- [TASK REQUIREMENTS]
If a line of the material contains "agent", copy it.

- [MATERIAL FOR THIS EXERCISE]
——————

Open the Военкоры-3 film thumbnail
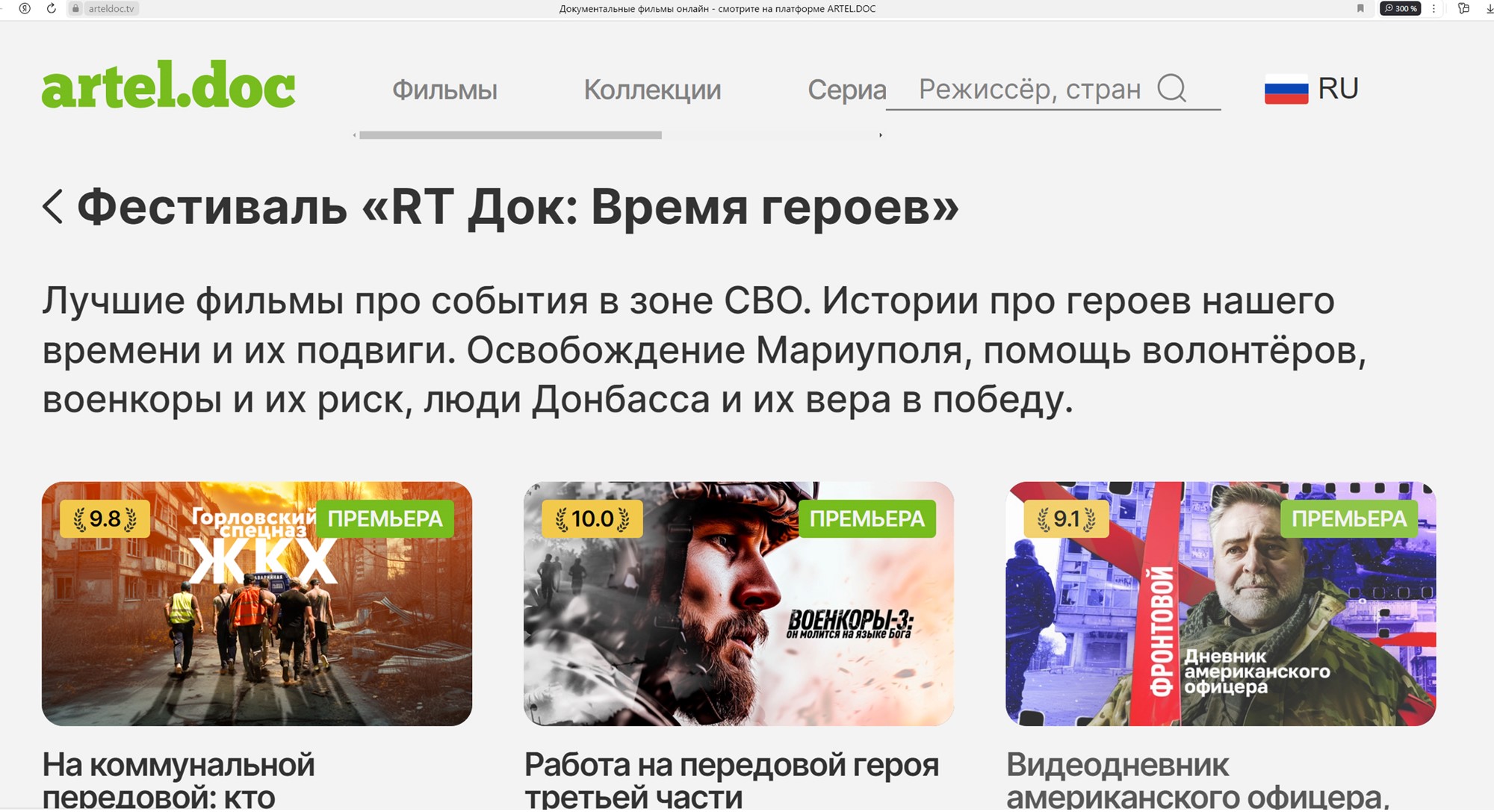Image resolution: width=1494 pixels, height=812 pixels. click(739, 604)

——————

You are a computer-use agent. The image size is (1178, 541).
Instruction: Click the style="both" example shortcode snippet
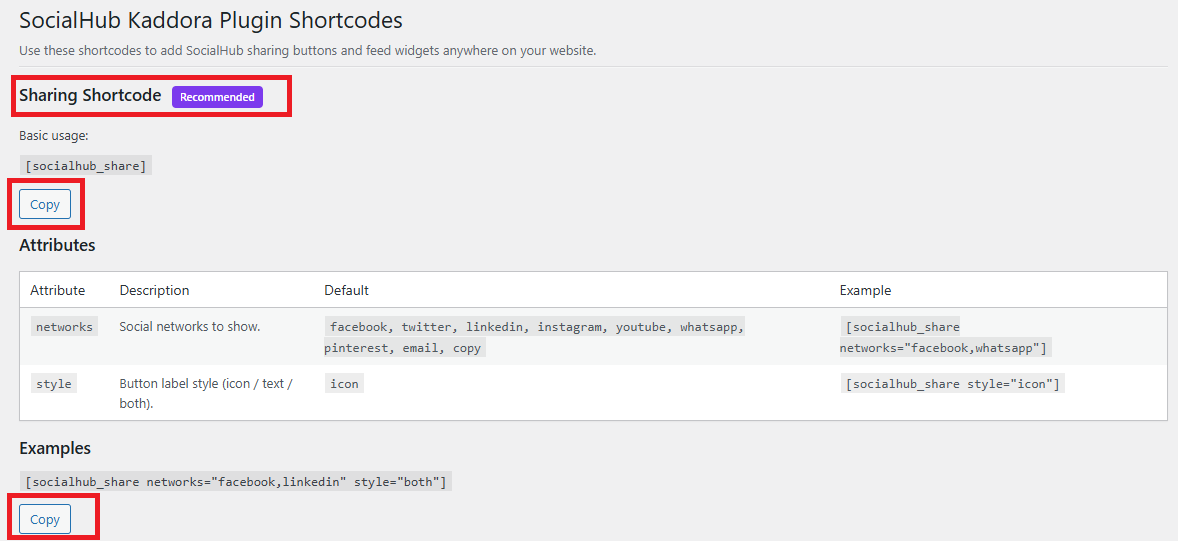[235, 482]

——————

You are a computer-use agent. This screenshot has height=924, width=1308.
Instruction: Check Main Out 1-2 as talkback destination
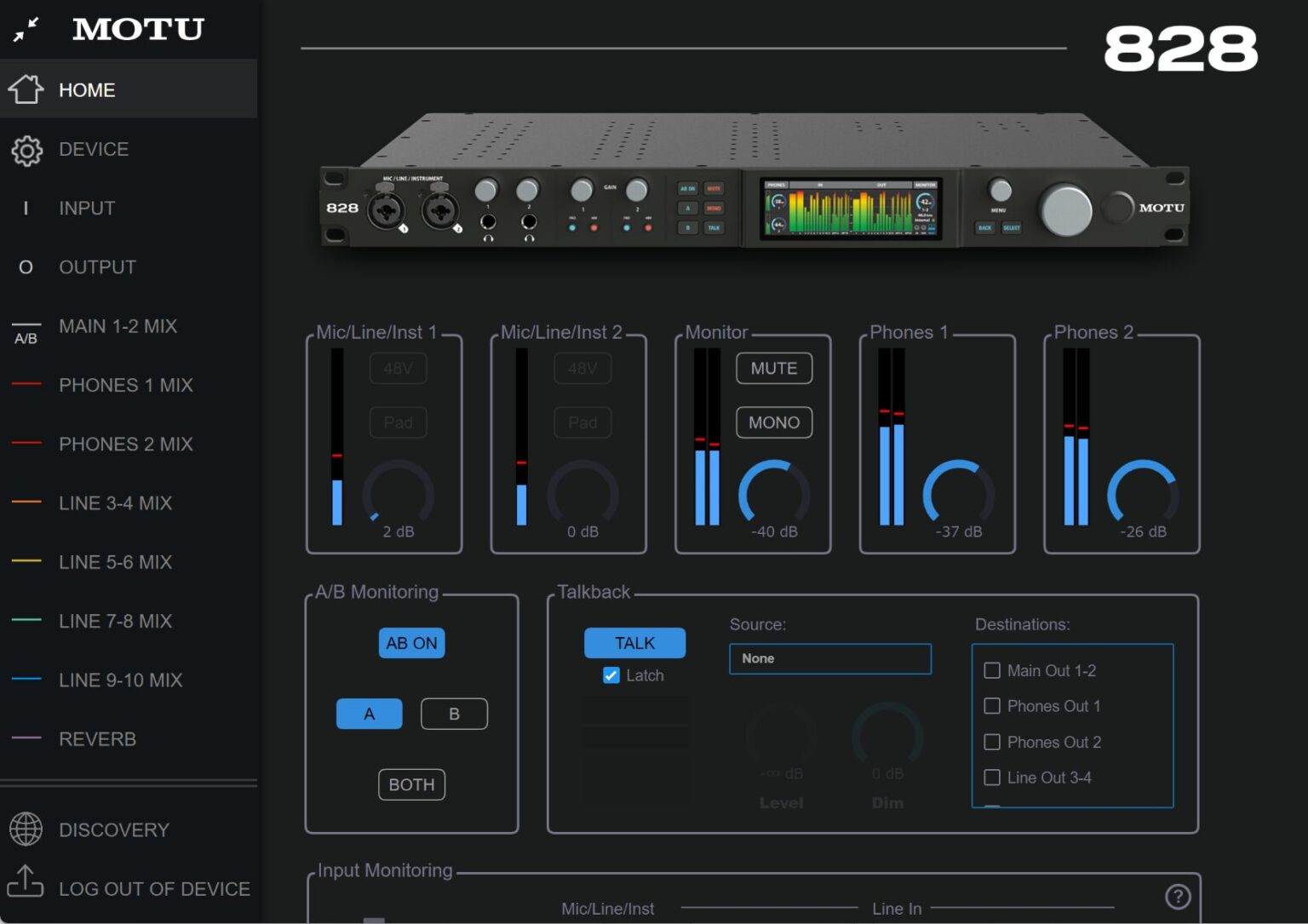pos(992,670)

——————

- [RESULT FOR THIS EXERCISE]
You are a computer-use agent. The image size is (1178, 541).
You are a computer-use agent. This screenshot has height=924, width=1308.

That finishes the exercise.